Work to complete
Write out, as a numbered list, the lines of the records between the line holding "You are a computer-use" and the line holding "pyautogui.click(x=396, y=444)", both included, skipping any blank lines and leaving the pictures out.

Supplied records
** Start **

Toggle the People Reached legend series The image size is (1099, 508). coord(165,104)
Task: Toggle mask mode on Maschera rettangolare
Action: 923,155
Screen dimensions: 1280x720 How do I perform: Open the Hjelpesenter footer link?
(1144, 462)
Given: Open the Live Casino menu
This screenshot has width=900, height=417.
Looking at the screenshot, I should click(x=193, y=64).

** End **
** Start **

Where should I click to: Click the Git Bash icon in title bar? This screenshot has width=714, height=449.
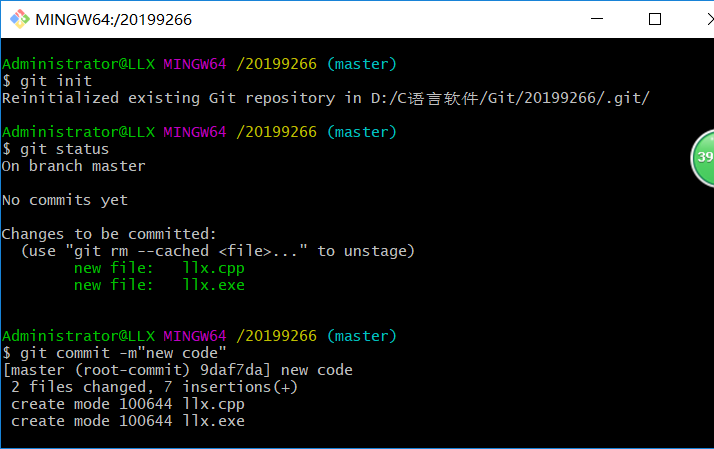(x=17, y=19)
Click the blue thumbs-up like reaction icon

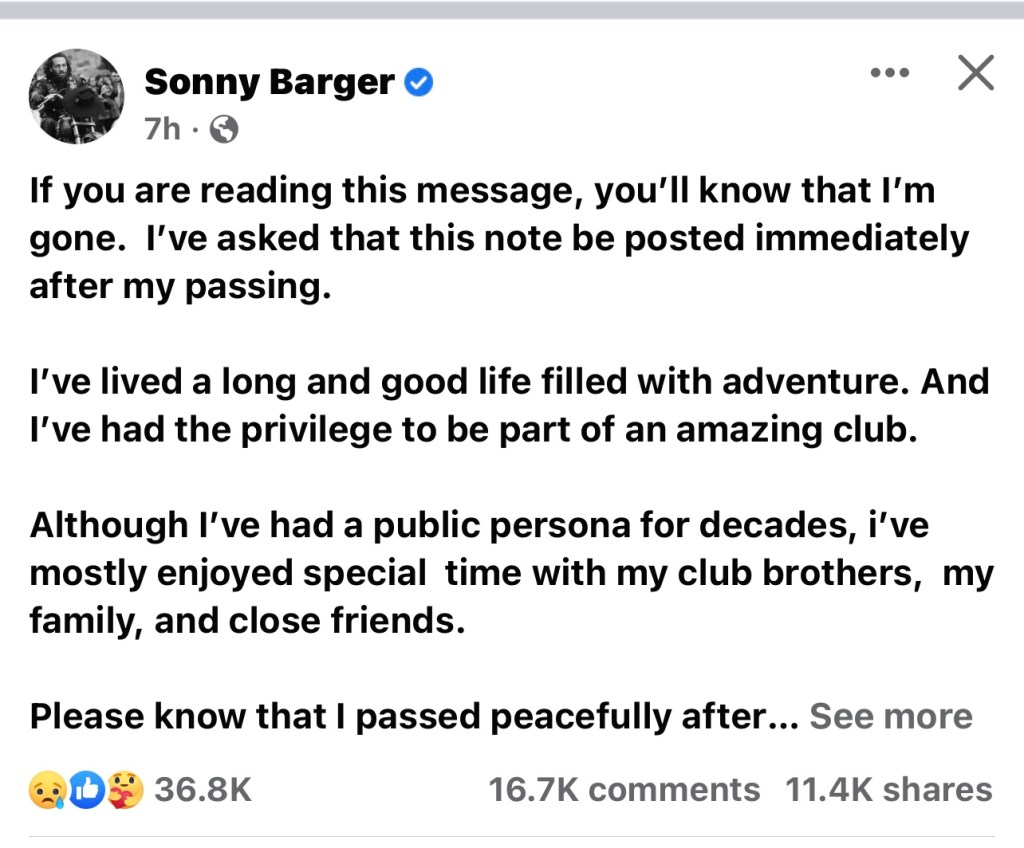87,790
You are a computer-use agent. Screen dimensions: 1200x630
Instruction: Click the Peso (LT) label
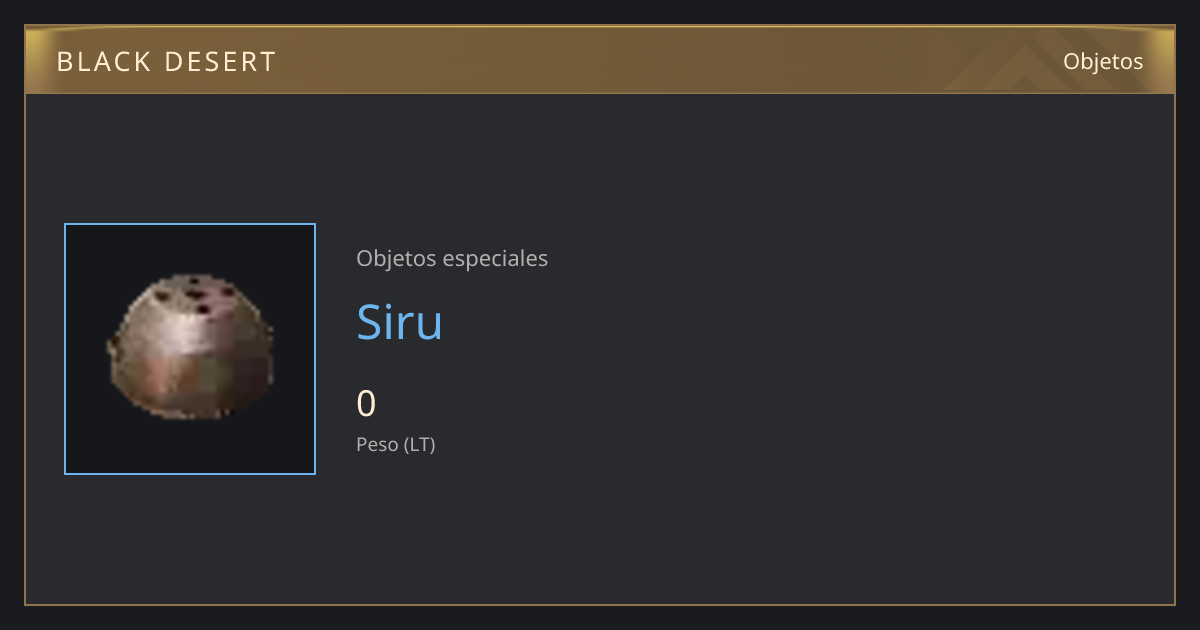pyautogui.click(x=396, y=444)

** End **
** Start **

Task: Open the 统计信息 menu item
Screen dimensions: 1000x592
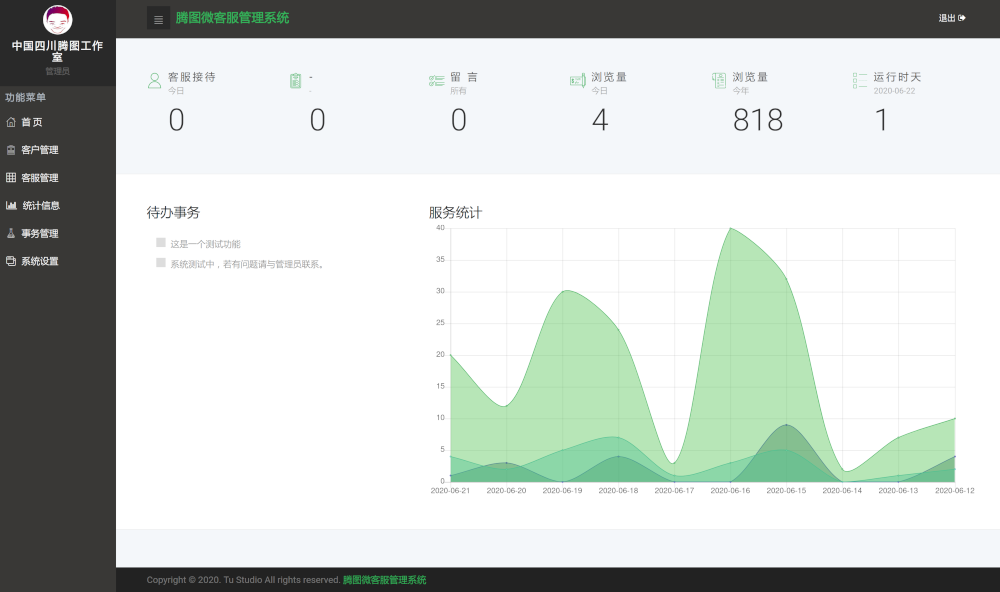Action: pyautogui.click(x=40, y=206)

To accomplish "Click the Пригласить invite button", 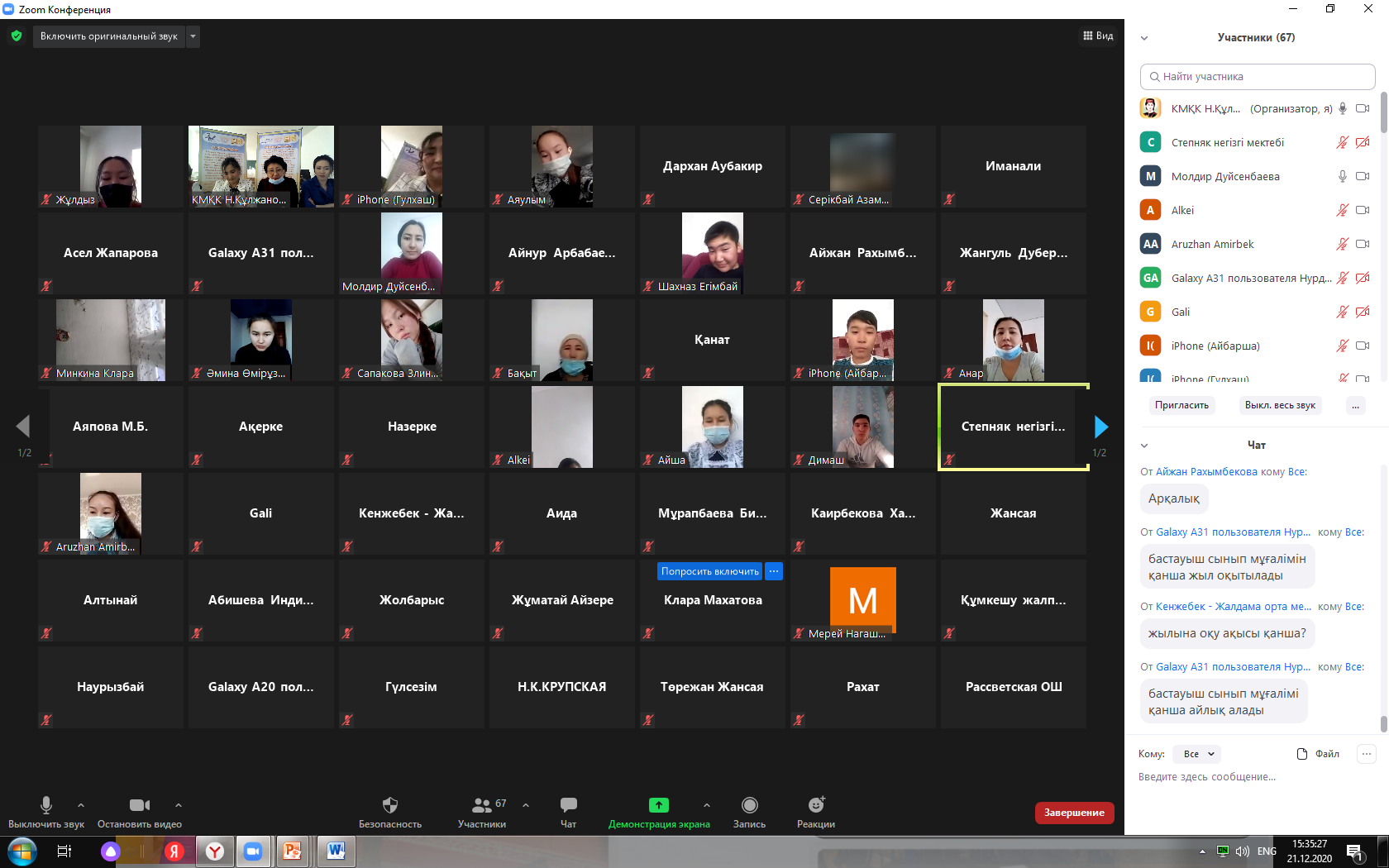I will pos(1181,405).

** End **

Finished exercise
1. You are a computer-use agent. Screen dimensions: 1200x630
2. Instruction: Click the Peso (LT) label
3. pyautogui.click(x=396, y=444)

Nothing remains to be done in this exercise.